Braxton first heard Wolf Eyes at a 2004 festival in Sweden. After the concert, he bought all the CDs at the band's merchandise table. The following year, at the annual Victoriaville festival, Braxton was scheduled to play in a duo format with guitarist Fred Frith on Friday, May 20 (documented on Duo (Victoriaville) 2005), and in a concert with his sextet on Sunday, May 22. On Saturday, during an event that was co-coordinated by Thurston Moore, Braxton arranged to sit in with Wolf Eyes for their set, resulting in Black Vomit.

The album consists of two tracks. Following "The Mangler," roughly 27 minutes long, Wolf Eyes member John Olson announced that the band had time for another song, and asked Braxton whether he would prefer "Leper War" (from the album Human Animal) or "Black Vomit" (from Burned Mind). Braxton immediately and enthusiastically shouted "Black Vomit!" (The track is listed as "Rationed Rot" on the CD.)
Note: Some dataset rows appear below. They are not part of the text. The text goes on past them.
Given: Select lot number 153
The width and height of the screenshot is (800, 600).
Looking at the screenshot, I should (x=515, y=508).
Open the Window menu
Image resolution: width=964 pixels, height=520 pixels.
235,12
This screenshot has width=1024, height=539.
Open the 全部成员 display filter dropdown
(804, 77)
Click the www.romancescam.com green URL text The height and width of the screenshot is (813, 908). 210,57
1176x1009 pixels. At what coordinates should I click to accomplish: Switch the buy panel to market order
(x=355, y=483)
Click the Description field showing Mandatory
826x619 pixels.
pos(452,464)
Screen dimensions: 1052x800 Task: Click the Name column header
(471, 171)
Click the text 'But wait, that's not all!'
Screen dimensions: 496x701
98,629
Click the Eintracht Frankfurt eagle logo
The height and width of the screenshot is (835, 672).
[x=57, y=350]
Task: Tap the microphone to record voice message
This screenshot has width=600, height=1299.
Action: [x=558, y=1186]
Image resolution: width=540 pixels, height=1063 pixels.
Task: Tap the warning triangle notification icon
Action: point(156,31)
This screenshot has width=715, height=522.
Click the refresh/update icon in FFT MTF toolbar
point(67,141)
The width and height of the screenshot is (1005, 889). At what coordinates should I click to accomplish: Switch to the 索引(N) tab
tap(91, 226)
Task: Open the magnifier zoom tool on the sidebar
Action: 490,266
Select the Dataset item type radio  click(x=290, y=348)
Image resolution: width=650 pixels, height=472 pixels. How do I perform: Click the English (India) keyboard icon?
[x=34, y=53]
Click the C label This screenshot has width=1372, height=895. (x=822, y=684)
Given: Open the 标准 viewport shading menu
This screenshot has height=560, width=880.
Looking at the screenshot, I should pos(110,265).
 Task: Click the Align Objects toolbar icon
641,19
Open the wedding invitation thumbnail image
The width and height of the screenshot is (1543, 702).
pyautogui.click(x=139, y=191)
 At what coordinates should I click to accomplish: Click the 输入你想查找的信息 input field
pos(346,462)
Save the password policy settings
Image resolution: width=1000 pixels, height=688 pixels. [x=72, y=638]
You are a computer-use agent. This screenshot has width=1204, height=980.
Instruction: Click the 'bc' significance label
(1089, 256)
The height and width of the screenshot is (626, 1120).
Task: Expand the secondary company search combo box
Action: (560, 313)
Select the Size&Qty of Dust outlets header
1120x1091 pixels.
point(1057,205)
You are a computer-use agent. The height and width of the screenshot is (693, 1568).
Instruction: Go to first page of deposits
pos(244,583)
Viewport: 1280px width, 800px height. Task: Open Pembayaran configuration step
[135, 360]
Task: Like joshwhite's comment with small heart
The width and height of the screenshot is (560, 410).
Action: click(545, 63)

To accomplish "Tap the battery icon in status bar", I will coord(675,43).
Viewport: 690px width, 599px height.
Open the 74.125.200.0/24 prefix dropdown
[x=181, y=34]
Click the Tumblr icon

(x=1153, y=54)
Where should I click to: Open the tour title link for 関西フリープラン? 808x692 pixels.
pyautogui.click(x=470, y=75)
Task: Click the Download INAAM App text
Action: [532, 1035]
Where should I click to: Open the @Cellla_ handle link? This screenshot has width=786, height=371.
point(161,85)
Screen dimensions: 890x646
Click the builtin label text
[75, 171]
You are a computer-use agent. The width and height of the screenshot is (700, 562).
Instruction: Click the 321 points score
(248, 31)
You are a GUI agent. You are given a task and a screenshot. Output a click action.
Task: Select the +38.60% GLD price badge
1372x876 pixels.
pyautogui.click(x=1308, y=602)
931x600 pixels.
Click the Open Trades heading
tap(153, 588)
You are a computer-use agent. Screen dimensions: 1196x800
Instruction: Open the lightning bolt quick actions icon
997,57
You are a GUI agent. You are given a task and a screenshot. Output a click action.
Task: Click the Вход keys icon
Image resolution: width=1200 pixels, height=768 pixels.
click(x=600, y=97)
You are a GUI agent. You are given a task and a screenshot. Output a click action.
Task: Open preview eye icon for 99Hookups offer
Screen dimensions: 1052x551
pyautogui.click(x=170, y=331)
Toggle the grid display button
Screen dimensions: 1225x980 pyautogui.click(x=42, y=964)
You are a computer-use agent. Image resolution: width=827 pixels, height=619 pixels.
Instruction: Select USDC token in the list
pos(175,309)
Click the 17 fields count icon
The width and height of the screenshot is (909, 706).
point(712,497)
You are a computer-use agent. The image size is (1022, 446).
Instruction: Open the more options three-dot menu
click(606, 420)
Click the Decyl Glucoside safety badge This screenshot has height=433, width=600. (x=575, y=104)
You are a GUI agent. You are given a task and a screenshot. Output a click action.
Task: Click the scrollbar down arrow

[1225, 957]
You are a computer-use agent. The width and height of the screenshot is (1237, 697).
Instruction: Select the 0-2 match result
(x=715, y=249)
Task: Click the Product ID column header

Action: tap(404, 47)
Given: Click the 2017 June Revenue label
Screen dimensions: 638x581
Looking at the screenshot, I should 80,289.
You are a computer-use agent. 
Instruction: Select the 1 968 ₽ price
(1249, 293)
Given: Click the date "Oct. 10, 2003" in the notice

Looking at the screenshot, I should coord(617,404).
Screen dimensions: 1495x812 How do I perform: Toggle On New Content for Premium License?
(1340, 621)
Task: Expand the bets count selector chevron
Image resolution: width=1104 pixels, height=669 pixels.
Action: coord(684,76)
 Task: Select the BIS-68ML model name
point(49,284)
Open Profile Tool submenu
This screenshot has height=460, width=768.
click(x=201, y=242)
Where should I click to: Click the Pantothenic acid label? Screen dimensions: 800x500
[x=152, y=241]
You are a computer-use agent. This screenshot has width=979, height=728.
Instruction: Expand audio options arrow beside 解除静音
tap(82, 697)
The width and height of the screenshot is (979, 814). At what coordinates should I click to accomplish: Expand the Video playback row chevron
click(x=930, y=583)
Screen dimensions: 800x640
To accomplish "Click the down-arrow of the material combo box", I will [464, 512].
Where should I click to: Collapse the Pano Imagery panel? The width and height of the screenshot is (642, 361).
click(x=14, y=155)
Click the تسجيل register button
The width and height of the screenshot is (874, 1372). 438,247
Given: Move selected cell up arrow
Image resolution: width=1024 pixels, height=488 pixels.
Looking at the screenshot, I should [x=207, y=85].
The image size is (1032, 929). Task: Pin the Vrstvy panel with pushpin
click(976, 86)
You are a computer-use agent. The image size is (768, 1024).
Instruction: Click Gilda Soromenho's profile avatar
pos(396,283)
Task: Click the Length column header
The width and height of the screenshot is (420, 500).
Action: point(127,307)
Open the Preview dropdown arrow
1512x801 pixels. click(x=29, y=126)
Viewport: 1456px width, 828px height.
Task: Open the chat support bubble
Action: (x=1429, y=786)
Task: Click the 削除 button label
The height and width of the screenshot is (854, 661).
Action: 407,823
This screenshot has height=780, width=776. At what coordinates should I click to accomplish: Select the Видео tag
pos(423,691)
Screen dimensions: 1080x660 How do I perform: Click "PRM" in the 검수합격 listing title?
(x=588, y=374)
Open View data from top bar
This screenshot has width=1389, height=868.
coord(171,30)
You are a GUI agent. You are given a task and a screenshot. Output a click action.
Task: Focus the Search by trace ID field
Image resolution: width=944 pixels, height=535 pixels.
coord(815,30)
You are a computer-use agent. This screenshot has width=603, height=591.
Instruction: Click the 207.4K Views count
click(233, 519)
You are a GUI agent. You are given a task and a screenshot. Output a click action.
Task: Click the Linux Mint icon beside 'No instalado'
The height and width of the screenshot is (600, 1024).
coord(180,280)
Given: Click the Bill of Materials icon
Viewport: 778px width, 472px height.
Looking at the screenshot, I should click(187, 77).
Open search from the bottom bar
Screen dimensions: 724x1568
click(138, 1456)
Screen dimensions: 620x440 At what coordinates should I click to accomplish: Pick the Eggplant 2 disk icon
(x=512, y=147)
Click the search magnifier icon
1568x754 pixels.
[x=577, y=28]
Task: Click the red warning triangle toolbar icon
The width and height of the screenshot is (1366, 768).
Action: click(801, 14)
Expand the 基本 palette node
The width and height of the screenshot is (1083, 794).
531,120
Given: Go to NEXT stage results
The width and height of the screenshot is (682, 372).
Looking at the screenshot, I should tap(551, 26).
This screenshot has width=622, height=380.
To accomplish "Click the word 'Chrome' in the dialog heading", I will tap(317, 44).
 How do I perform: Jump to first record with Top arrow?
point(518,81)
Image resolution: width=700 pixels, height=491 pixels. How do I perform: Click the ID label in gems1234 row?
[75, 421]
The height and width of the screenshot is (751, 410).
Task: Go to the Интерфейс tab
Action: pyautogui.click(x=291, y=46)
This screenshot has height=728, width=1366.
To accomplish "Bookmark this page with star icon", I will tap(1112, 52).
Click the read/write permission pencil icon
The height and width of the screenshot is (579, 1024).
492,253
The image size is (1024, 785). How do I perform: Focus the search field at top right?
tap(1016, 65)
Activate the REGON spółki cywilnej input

Regarding his interaction with Wolf Eyes, Braxton reflected: "they felt like family immediately. The communication was immediate." Concerning Braxton, John Olson stated: "Nate [Young] asked if he wanted to jam. And sure enough, he did – and his language on the saxophone is just insane... There is nothing he can't do on the horn. It was a perfect match."

==Reception==

In a review for AllMusic, François Couture wrote: "Both parties clearly understand what the other stands for and adapt their approaches accordingly... Braxton purists are in for a solid headache, of course, but something really clicked between these artists, and it was all in good fun. As far as Wolf Eyes' discography goes, this is also one of their best-recorded albums."

Geoff Cowart, writing for London in Stereo, stated: "Nothing would suggest that this unholy alliance would yield results – but it's undoubtedly one of the high points in the band's caterwauling discography as Braxton seems to effortlessly add a dimension to the proceedings."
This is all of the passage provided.